(Objet de la tâche) Réécrivez plus brièvement, s’il vous plaît, le paragraphe de la critique ci-dessous qui commence par « Le groupe revient en 2023 », en gardant ses faits principaux.

Quelque chose de spécial a toujours vécu dans les tripes de ce trio de Stockholm, et ce depuis ses débuts. Il est le seul à restituer en musique une notion métaphysique terrible : nous ne sommes que des poussières dans l’univers, et notre disparition n’engendrera rien à l’échelle de l’infini. Posé ainsi, la musique de Domkraft explore à sa manière l’espace et pratique ce que l’on peut qualifier de space-rock dans la lignée des apocalyptiques maîtres du genre nommés Hawkwind.


Que faut-il en retenir ?

Le groupe revient en 2023 avec Sonic Moons, un nouvel album tout frais. Ce quatrième album allait-il sonner comme pour The Serpent Ride de Witchskull l’album du coup de mou ? Lorsque retentit les premiers accords de « Whispers », on ne peut pas dire que le trio suédois ait décidé de baisser le régime. Martin Wegeland tient toujours fermement la basse et le chant, Martin Widholm la guitare, et Anders Dahlgren la batterie. Le riff de départ est bon, puis la ligne de chant semble un peu terne. On a une impression de déception après les sommets précédents. Puis le titre s’installe, le riff gronde, le chant se fait plus tendu, et commence le grand décollage psychédélique avec un solo magnifique de Widholm. Non, tout va bien, Domkraft est en grande forme et propose une musique de premier niveau sur cette longue odyssée de plus de neuf minutes.

« Stellar Winds » enclenche un déluge de feu mémorable, avec un riff redoutable et une rythmique brutale. Le chorus de guitare est encore bien senti, mais il faut avouer que le titre manque d’un je-ne-sais-quoi d’âme. « Magnetism » vient judicieusement corriger cela avec un riff acide fascinant. Le chant se fait plus furieux et inspiré, et Domkraft trouve sa vitesse de croisière habituelle. Les riffs crépitent, les cymbales volent, la voix hurle dans l’immensité. Widholm est décidément un personnage qui compte à la guitare, avec ses chorus inspirés en forme de décollage galactique.

(Jeu de données)

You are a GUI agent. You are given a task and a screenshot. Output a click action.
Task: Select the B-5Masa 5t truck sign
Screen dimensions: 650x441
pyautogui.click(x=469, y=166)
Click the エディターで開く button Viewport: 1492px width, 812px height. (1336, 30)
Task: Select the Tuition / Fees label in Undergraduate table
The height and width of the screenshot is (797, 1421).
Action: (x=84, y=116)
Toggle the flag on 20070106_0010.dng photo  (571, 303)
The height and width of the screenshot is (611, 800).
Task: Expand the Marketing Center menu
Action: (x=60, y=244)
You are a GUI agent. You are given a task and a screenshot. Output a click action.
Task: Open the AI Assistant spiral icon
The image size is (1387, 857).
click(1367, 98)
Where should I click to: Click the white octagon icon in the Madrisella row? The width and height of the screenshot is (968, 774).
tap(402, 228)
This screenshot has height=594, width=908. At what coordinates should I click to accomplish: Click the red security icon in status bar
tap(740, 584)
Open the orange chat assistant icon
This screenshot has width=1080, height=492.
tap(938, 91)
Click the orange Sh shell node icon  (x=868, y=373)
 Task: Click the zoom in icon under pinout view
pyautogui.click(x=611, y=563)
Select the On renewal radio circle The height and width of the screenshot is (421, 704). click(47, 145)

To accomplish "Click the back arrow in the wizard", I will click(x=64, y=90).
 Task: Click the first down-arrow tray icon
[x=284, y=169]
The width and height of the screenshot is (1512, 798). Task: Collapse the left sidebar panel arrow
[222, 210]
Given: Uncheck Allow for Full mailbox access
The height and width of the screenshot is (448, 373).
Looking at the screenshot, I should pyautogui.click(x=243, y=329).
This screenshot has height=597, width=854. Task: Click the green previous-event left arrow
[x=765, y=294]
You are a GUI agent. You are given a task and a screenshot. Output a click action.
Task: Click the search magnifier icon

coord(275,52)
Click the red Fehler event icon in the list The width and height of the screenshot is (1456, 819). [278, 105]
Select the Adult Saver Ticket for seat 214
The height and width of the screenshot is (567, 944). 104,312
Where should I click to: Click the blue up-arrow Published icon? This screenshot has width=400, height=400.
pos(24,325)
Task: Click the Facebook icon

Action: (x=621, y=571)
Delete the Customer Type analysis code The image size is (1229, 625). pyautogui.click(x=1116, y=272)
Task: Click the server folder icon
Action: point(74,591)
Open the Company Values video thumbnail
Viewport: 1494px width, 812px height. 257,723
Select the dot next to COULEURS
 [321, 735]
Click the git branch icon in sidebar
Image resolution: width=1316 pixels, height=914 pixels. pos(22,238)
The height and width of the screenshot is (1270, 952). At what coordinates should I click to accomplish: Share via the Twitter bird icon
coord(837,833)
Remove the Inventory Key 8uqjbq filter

(Réponse attendue) En 2023, le trio suédois Domkraft sort Sonic Moons, son quatrième album. Martin Wegeland tient la basse et le chant, Martin Widholm la guitare et Anders Dahlgren la batterie. « Whispers » part d’un bon riff, mais la ligne de chant semble d’abord un peu terne. Le titre monte ensuite en tension jusqu’à un décollage psychédélique porté par un solo magnifique de Widholm. Sur ce morceau de plus de neuf minutes, le groupe se montre en grande forme.